[REQUISITOS DO EXERCÍCIO]: Transcreva sem alterações o trecho do texto fornecido sobre o restauro de filmes em nitrato que começa em "Nos filmes desta" e termina em "vivida naquela época.", com estas palavras incluídas.

[TEXTO FORNECIDO]:

┄┄┄┄┄┄┄┄┄┄┄┄┄┄┄┄┄┄┄┄

Nos filmes desta curta sessão, que têm as cópias originais preservadas na Cineteca di Bologna, é notório o respeito pelas marcas do tempo, habituais em película de nitrato, que o restauro apresenta – aliás, é regra de ouro, entre restauradores, que deve ser aplicado o mínimo de manipulação a este género de arquivo. Assim, com a melancolia de Tontolino e as desventuras de uma "bela camareira", podemos observar em detalhe o trabalho de coloração que no início do Século XX se aplicava aos filmes impresso em nitrato, e usufruir de uma experiência estética muito próxima da vivida naquela época.
(Dana Andrews, Joan Crawford e Henry Fonda, em "Entre o Amor e o Pecado")

┄┄┄┄┄┄┄┄┄┄┄┄┄┄┄┄┄┄┄┄

[DADOS RECOLHIDOS]:
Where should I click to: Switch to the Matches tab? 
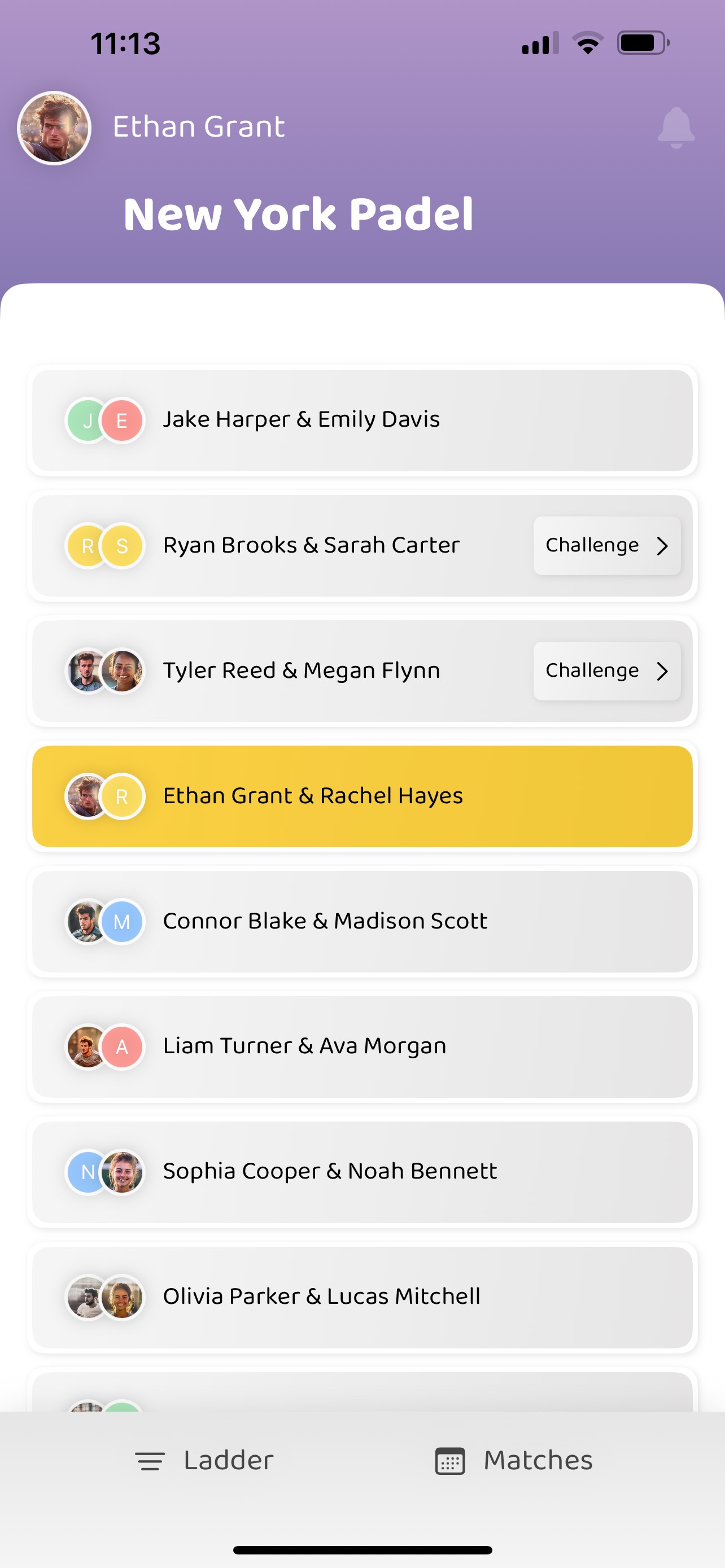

┄┄┄┄┄┄┄┄┄┄┄┄┄┄┄┄┄┄┄┄

[A RESPOSTA]:
Nos filmes desta curta sessão, que têm as cópias originais preservadas na Cineteca di Bologna, é notório o respeito pelas marcas do tempo, habituais em película de nitrato, que o restauro apresenta – aliás, é regra de ouro, entre restauradores, que deve ser aplicado o mínimo de manipulação a este género de arquivo. Assim, com a melancolia de Tontolino e as desventuras de uma "bela camareira", podemos observar em detalhe o trabalho de coloração que no início do Século XX se aplicava aos filmes impresso em nitrato, e usufruir de uma experiência estética muito próxima da vivida naquela época.